* EXERCISE *
Among the entries that follow, find every line with the word "Given" and list it.

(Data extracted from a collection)
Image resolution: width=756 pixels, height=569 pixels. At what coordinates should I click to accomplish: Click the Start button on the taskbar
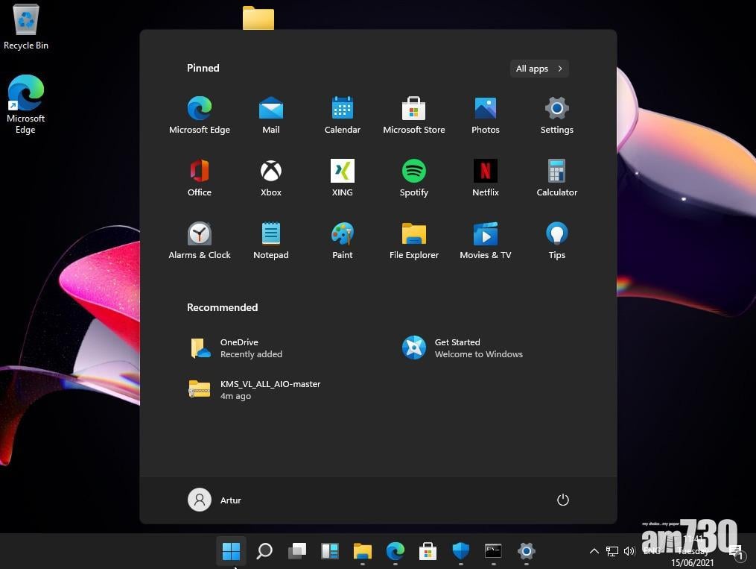(x=231, y=551)
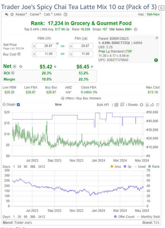Click the green dollar icon near UPC
The height and width of the screenshot is (228, 165).
point(156,60)
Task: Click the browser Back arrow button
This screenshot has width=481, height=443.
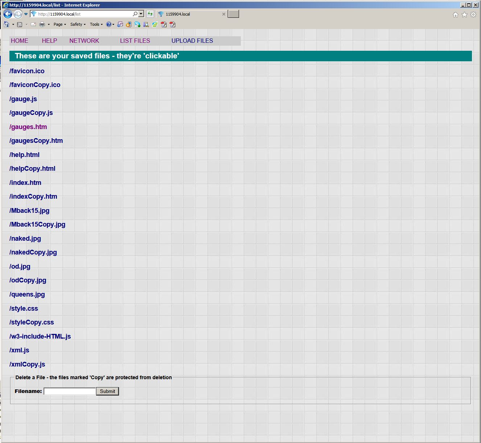Action: pyautogui.click(x=8, y=14)
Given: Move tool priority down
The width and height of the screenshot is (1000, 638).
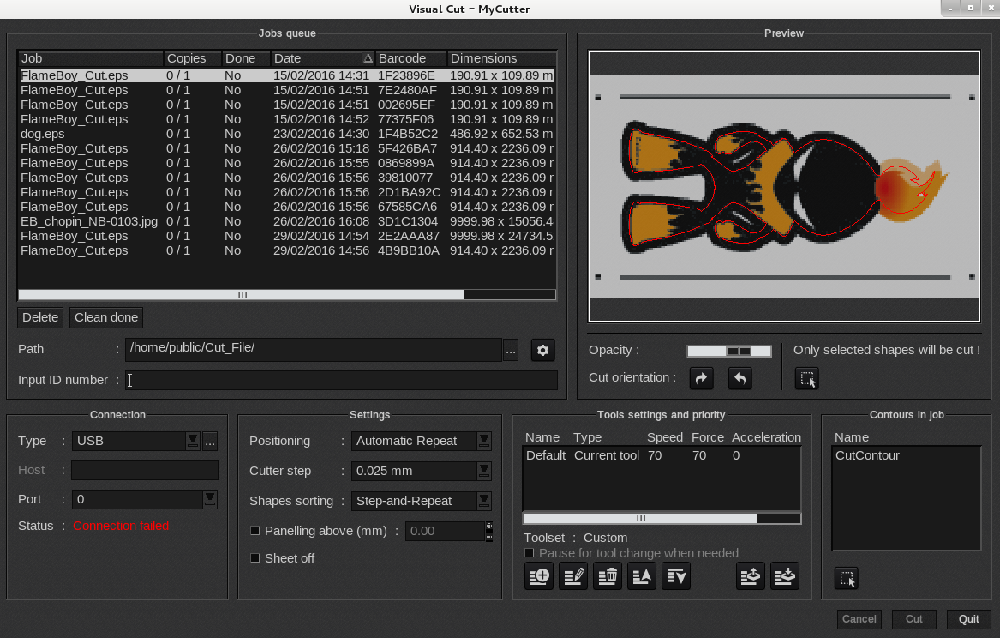Looking at the screenshot, I should tap(676, 576).
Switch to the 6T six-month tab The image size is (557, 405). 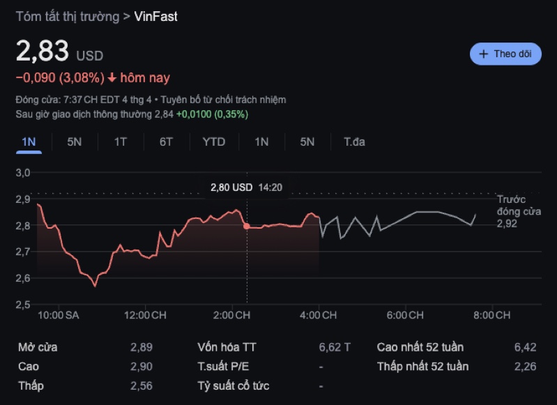point(166,142)
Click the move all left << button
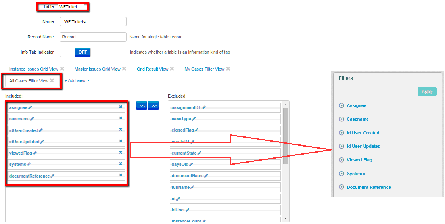The image size is (445, 224). (x=142, y=105)
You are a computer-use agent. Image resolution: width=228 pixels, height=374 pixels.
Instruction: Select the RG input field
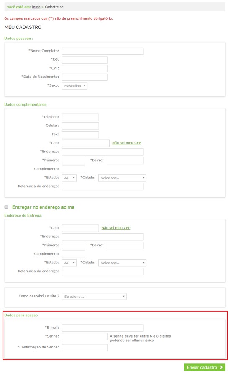tap(85, 60)
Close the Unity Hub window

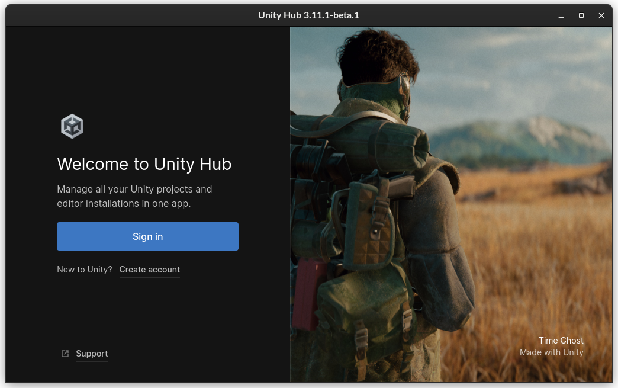coord(601,15)
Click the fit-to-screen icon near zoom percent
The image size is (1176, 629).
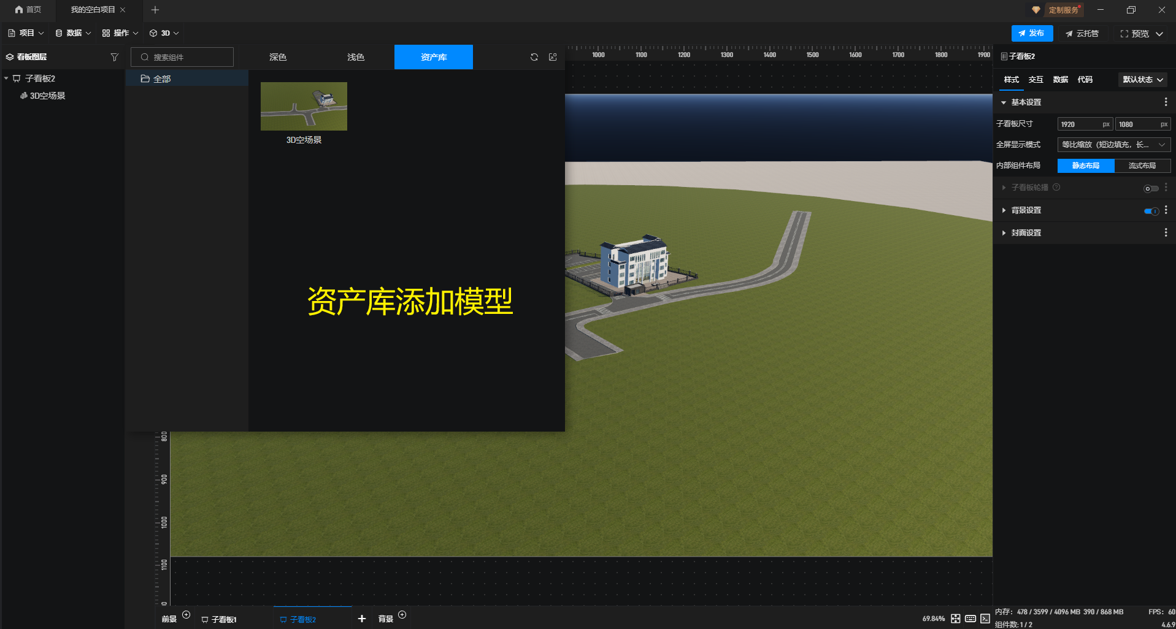(955, 619)
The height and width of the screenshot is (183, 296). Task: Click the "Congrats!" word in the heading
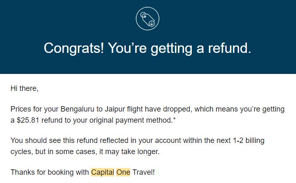pyautogui.click(x=74, y=48)
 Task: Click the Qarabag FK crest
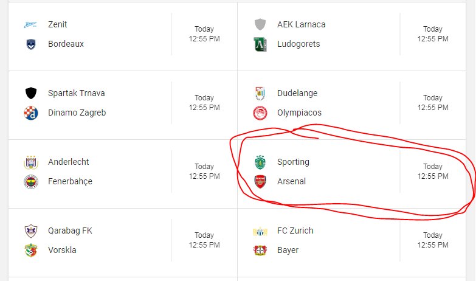click(x=30, y=231)
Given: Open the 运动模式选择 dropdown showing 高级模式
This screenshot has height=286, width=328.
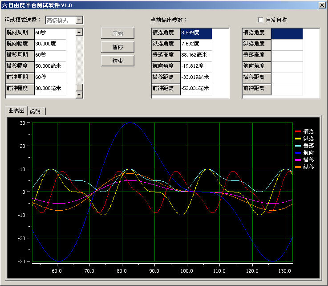Looking at the screenshot, I should point(79,20).
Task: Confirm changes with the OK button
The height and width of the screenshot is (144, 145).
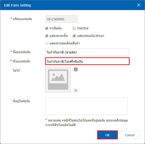Action: click(x=108, y=135)
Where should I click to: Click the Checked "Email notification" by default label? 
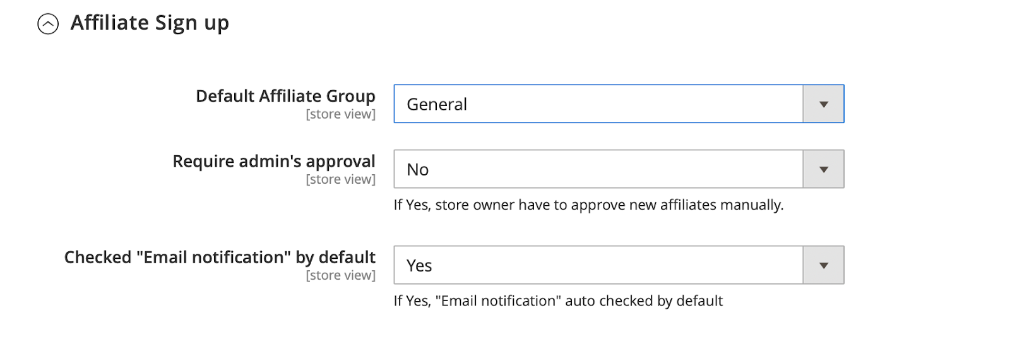[220, 257]
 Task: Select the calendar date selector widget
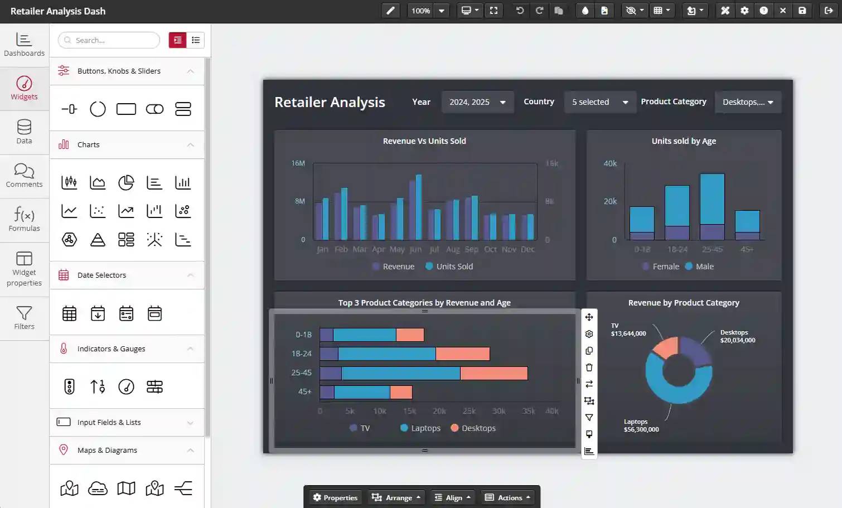click(x=69, y=313)
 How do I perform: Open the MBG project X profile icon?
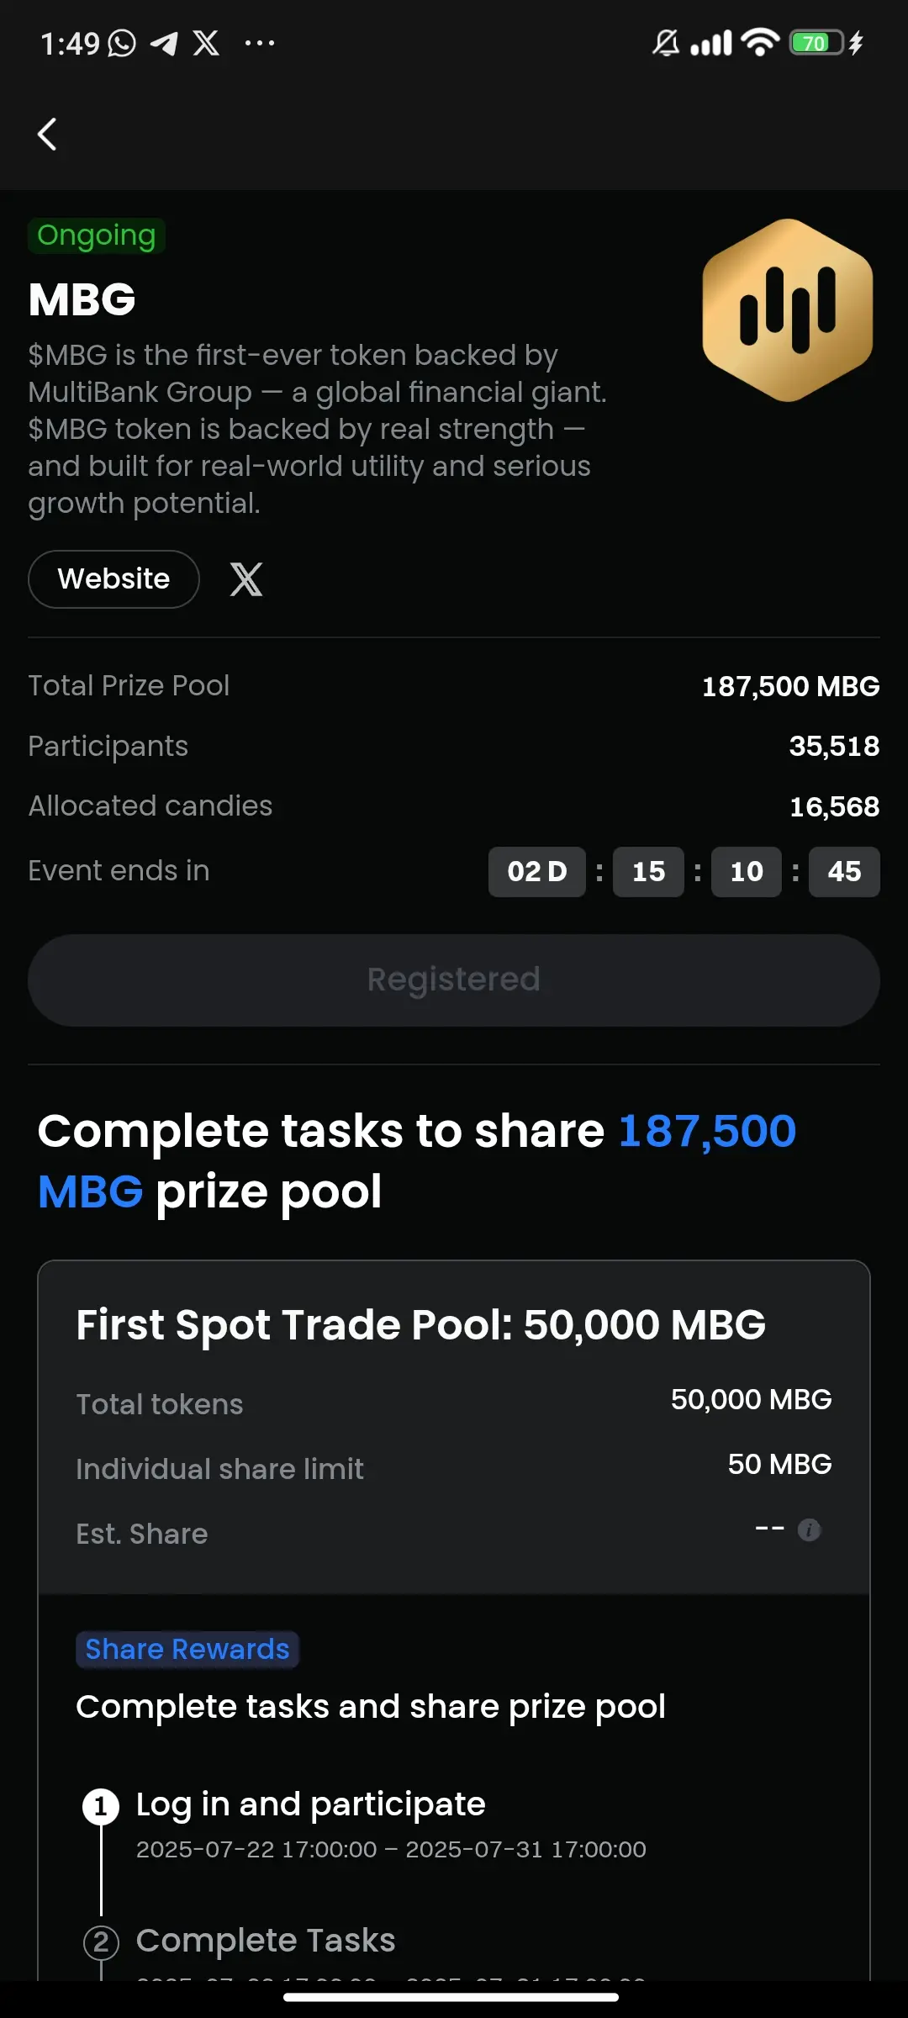click(x=246, y=579)
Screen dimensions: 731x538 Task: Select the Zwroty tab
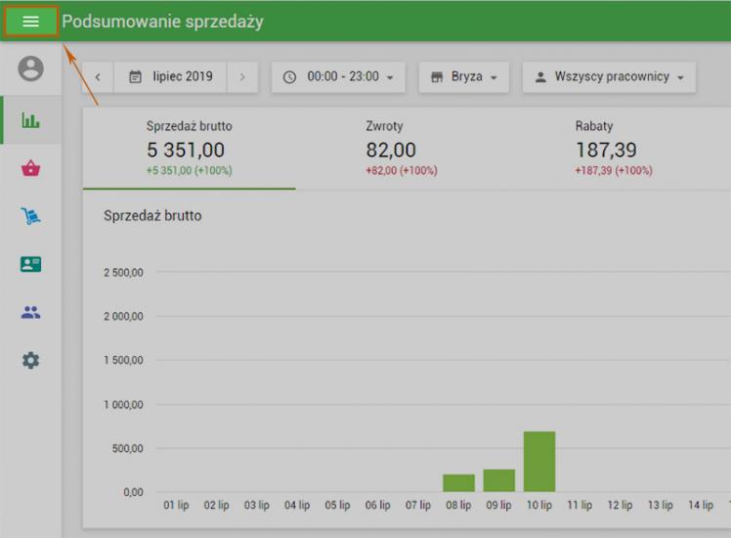point(401,149)
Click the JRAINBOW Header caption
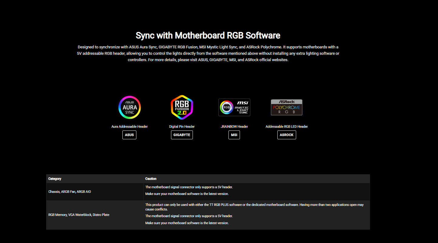 tap(234, 127)
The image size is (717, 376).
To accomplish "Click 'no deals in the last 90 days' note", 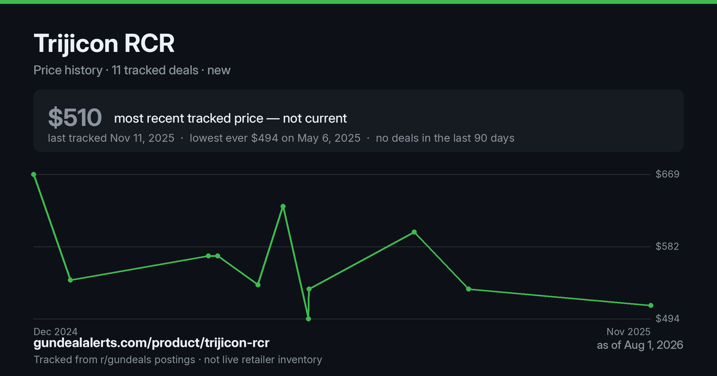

* EXERCISE ANSWER *
Given: Move tool priority down
Given: Open the 运动模式选择 dropdown showing 高级模式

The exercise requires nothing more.